### RECORD EXTRACTS
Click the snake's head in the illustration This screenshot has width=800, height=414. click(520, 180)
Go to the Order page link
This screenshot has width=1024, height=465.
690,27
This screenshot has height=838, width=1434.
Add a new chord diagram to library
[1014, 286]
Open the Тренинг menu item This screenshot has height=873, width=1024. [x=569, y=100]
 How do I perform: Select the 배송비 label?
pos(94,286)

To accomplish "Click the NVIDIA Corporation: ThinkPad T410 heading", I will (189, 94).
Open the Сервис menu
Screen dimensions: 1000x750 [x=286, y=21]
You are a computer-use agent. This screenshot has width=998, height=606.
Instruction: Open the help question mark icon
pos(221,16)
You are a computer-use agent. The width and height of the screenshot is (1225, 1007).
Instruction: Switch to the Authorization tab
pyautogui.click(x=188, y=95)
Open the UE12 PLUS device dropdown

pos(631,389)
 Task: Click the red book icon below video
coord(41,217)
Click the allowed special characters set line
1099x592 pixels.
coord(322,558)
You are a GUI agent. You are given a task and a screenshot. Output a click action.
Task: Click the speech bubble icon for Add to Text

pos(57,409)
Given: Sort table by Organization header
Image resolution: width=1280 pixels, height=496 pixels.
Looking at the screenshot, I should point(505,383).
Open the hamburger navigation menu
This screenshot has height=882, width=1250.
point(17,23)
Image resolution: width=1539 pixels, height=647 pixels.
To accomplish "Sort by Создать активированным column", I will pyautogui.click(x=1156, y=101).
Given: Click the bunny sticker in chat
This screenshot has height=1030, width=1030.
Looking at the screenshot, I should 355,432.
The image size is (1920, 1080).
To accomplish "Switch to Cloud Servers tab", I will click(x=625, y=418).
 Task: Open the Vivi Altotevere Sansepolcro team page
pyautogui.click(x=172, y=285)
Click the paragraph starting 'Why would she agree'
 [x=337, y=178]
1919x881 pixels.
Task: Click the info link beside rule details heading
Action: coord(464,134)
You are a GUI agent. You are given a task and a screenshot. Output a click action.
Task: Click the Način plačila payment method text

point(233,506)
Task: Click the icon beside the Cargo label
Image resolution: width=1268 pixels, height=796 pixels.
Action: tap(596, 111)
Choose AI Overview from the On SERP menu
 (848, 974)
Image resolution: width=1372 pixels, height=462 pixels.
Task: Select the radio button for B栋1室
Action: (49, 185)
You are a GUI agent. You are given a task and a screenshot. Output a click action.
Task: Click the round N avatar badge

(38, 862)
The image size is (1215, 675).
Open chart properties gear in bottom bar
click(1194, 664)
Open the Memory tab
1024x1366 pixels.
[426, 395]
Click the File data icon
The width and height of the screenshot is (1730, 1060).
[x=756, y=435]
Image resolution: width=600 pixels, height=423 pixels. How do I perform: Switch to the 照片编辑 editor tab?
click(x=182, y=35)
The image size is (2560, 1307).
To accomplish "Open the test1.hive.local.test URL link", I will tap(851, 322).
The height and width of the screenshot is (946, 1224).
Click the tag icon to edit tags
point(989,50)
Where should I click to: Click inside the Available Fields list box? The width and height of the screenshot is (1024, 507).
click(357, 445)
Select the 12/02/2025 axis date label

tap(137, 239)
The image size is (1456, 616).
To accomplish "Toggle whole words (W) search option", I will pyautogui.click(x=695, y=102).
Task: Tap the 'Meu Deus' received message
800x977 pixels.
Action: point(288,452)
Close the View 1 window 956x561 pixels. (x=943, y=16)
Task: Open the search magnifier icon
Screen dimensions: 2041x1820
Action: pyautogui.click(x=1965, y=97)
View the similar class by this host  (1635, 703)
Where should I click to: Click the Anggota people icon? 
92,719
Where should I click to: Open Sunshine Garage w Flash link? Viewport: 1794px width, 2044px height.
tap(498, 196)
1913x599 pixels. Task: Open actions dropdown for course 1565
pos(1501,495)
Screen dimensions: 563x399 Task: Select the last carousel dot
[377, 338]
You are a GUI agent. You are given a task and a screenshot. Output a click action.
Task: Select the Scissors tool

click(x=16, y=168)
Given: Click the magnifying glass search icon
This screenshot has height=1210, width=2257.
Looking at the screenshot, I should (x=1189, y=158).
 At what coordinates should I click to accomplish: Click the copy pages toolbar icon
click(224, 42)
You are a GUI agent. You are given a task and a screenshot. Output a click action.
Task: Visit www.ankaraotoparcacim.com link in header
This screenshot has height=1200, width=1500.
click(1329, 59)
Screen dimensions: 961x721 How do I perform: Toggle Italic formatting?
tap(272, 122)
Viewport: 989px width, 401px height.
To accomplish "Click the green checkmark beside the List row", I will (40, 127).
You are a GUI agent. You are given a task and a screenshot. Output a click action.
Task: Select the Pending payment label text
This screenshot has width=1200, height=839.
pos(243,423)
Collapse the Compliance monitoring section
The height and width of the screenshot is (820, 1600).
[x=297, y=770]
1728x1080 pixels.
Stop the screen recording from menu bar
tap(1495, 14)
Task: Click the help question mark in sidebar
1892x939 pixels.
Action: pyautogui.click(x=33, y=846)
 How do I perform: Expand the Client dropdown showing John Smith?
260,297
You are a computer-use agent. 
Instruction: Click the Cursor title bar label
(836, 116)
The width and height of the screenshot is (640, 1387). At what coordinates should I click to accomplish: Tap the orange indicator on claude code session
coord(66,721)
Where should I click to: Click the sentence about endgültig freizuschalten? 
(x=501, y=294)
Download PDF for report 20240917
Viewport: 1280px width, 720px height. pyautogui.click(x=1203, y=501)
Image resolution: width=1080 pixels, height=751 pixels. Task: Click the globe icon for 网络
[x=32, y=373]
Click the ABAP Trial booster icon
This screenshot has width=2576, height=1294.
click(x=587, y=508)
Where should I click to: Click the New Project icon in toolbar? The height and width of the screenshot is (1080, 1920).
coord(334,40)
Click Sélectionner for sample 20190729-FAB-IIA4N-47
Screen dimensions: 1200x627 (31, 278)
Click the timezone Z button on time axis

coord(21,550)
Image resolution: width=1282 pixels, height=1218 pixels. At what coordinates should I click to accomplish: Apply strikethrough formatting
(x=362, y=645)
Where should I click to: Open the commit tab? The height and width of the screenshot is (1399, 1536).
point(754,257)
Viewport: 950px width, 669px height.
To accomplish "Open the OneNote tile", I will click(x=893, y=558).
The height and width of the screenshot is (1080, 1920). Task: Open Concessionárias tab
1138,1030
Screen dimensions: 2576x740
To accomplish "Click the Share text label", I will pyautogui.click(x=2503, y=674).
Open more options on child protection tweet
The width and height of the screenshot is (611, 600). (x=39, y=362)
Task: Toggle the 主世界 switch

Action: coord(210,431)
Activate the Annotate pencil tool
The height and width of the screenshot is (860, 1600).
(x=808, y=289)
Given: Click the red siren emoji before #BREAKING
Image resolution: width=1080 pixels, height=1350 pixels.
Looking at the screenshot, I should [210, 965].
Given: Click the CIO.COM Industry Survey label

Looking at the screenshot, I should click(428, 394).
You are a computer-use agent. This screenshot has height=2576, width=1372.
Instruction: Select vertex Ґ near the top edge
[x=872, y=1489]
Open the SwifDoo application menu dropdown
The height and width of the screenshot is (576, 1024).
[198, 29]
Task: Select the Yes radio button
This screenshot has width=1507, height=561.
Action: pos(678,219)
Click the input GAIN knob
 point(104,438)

### EXERCISE REQUIREMENTS
Retype every entry above word for word, keeping each line as it stands.

### RESULT FOR THIS TASK
Click the snake's head in the illustration This screenshot has width=800, height=414. click(520, 180)
Go to the Order page link
This screenshot has width=1024, height=465.
690,27
This screenshot has height=838, width=1434.
Add a new chord diagram to library
[1014, 286]
Open the Тренинг menu item This screenshot has height=873, width=1024. [x=569, y=100]
 How do I perform: Select the 배송비 label?
pos(94,286)

To accomplish "Click the NVIDIA Corporation: ThinkPad T410 heading", I will (189, 94).
Open the Сервис menu
Screen dimensions: 1000x750 [x=286, y=21]
You are a computer-use agent. This screenshot has width=998, height=606.
Instruction: Open the help question mark icon
pos(221,16)
You are a computer-use agent. The width and height of the screenshot is (1225, 1007).
Instruction: Switch to the Authorization tab
pyautogui.click(x=188, y=95)
Open the UE12 PLUS device dropdown

pos(631,389)
 Task: Click the red book icon below video
coord(41,217)
Click the allowed special characters set line
1099x592 pixels.
coord(322,558)
You are a GUI agent. You are given a task and a screenshot. Output a click action.
Task: Click the speech bubble icon for Add to Text

pos(57,409)
Given: Sort table by Organization header
Image resolution: width=1280 pixels, height=496 pixels.
Looking at the screenshot, I should point(505,383).
Open the hamburger navigation menu
This screenshot has height=882, width=1250.
point(17,23)
Image resolution: width=1539 pixels, height=647 pixels.
To accomplish "Sort by Создать активированным column", I will pyautogui.click(x=1156, y=101).
Given: Click the bunny sticker in chat
This screenshot has height=1030, width=1030.
Looking at the screenshot, I should 355,432.
The image size is (1920, 1080).
To accomplish "Switch to Cloud Servers tab", I will click(x=625, y=418).
 Task: Open the Vivi Altotevere Sansepolcro team page
pyautogui.click(x=172, y=285)
Click the paragraph starting 'Why would she agree'
 [x=337, y=178]
1919x881 pixels.
Task: Click the info link beside rule details heading
Action: coord(464,134)
You are a GUI agent. You are given a task and a screenshot. Output a click action.
Task: Click the Način plačila payment method text

point(233,506)
Task: Click the icon beside the Cargo label
Image resolution: width=1268 pixels, height=796 pixels.
Action: tap(596, 111)
Choose AI Overview from the On SERP menu
 (848, 974)
Image resolution: width=1372 pixels, height=462 pixels.
Task: Select the radio button for B栋1室
Action: (49, 185)
You are a GUI agent. You are given a task and a screenshot. Output a click action.
Task: Click the round N avatar badge

(38, 862)
The image size is (1215, 675).
Open chart properties gear in bottom bar
click(1194, 664)
Open the Memory tab
1024x1366 pixels.
[426, 395]
Click the File data icon
The width and height of the screenshot is (1730, 1060).
[x=756, y=435]
Image resolution: width=600 pixels, height=423 pixels. How do I perform: Switch to the 照片编辑 editor tab?
click(x=182, y=35)
The image size is (2560, 1307).
To accomplish "Open the test1.hive.local.test URL link", I will tap(851, 322).
The height and width of the screenshot is (946, 1224).
Click the tag icon to edit tags
point(989,50)
Where should I click to: Click inside the Available Fields list box? The width and height of the screenshot is (1024, 507).
click(357, 445)
Select the 12/02/2025 axis date label

tap(137, 239)
The image size is (1456, 616).
To accomplish "Toggle whole words (W) search option", I will pyautogui.click(x=695, y=102).
Task: Tap the 'Meu Deus' received message
800x977 pixels.
Action: point(288,452)
Close the View 1 window 956x561 pixels. (x=943, y=16)
Task: Open the search magnifier icon
Screen dimensions: 2041x1820
Action: pyautogui.click(x=1965, y=97)
View the similar class by this host  (1635, 703)
Where should I click to: Click the Anggota people icon? 
92,719
Where should I click to: Open Sunshine Garage w Flash link? Viewport: 1794px width, 2044px height.
tap(498, 196)
1913x599 pixels. Task: Open actions dropdown for course 1565
pos(1501,495)
Screen dimensions: 563x399 Task: Select the last carousel dot
[377, 338]
You are a GUI agent. You are given a task and a screenshot. Output a click action.
Task: Select the Scissors tool

click(x=16, y=168)
Given: Click the magnifying glass search icon
This screenshot has height=1210, width=2257.
Looking at the screenshot, I should (x=1189, y=158).
 At what coordinates should I click to accomplish: Click the copy pages toolbar icon
click(224, 42)
You are a GUI agent. You are given a task and a screenshot. Output a click action.
Task: Visit www.ankaraotoparcacim.com link in header
This screenshot has height=1200, width=1500.
click(1329, 59)
Screen dimensions: 961x721 How do I perform: Toggle Italic formatting?
tap(272, 122)
Viewport: 989px width, 401px height.
To accomplish "Click the green checkmark beside the List row", I will (40, 127).
You are a GUI agent. You are given a task and a screenshot. Output a click action.
Task: Select the Pending payment label text
This screenshot has width=1200, height=839.
pos(243,423)
Collapse the Compliance monitoring section
The height and width of the screenshot is (820, 1600).
[x=297, y=770]
1728x1080 pixels.
Stop the screen recording from menu bar
tap(1495, 14)
Task: Click the help question mark in sidebar
1892x939 pixels.
Action: pyautogui.click(x=33, y=846)
 How do I perform: Expand the Client dropdown showing John Smith?
260,297
You are a computer-use agent. 
Instruction: Click the Cursor title bar label
(836, 116)
The width and height of the screenshot is (640, 1387). At what coordinates should I click to accomplish: Tap the orange indicator on claude code session
coord(66,721)
Where should I click to: Click the sentence about endgültig freizuschalten? 
(x=501, y=294)
Download PDF for report 20240917
Viewport: 1280px width, 720px height. pyautogui.click(x=1203, y=501)
Image resolution: width=1080 pixels, height=751 pixels. Task: Click the globe icon for 网络
[x=32, y=373]
Click the ABAP Trial booster icon
This screenshot has width=2576, height=1294.
click(x=587, y=508)
Where should I click to: Click the New Project icon in toolbar? The height and width of the screenshot is (1080, 1920).
coord(334,40)
Click Sélectionner for sample 20190729-FAB-IIA4N-47
Screen dimensions: 1200x627 (31, 278)
Click the timezone Z button on time axis

coord(21,550)
Image resolution: width=1282 pixels, height=1218 pixels. At what coordinates should I click to accomplish: Apply strikethrough formatting
(x=362, y=645)
Where should I click to: Open the commit tab? The height and width of the screenshot is (1399, 1536).
point(754,257)
Viewport: 950px width, 669px height.
To accomplish "Open the OneNote tile", I will click(x=893, y=558).
The height and width of the screenshot is (1080, 1920). Task: Open Concessionárias tab
1138,1030
Screen dimensions: 2576x740
To accomplish "Click the Share text label", I will pyautogui.click(x=2503, y=674).
Open more options on child protection tweet
The width and height of the screenshot is (611, 600). (x=39, y=362)
Task: Toggle the 主世界 switch

Action: coord(210,431)
Activate the Annotate pencil tool
The height and width of the screenshot is (860, 1600).
(x=808, y=289)
Given: Click the red siren emoji before #BREAKING
Image resolution: width=1080 pixels, height=1350 pixels.
Looking at the screenshot, I should [210, 965].
Given: Click the CIO.COM Industry Survey label

Looking at the screenshot, I should click(428, 394).
You are a computer-use agent. This screenshot has height=2576, width=1372.
Instruction: Select vertex Ґ near the top edge
[x=872, y=1489]
Open the SwifDoo application menu dropdown
The height and width of the screenshot is (576, 1024).
[198, 29]
Task: Select the Yes radio button
This screenshot has width=1507, height=561.
Action: pos(678,219)
Click the input GAIN knob
 point(104,438)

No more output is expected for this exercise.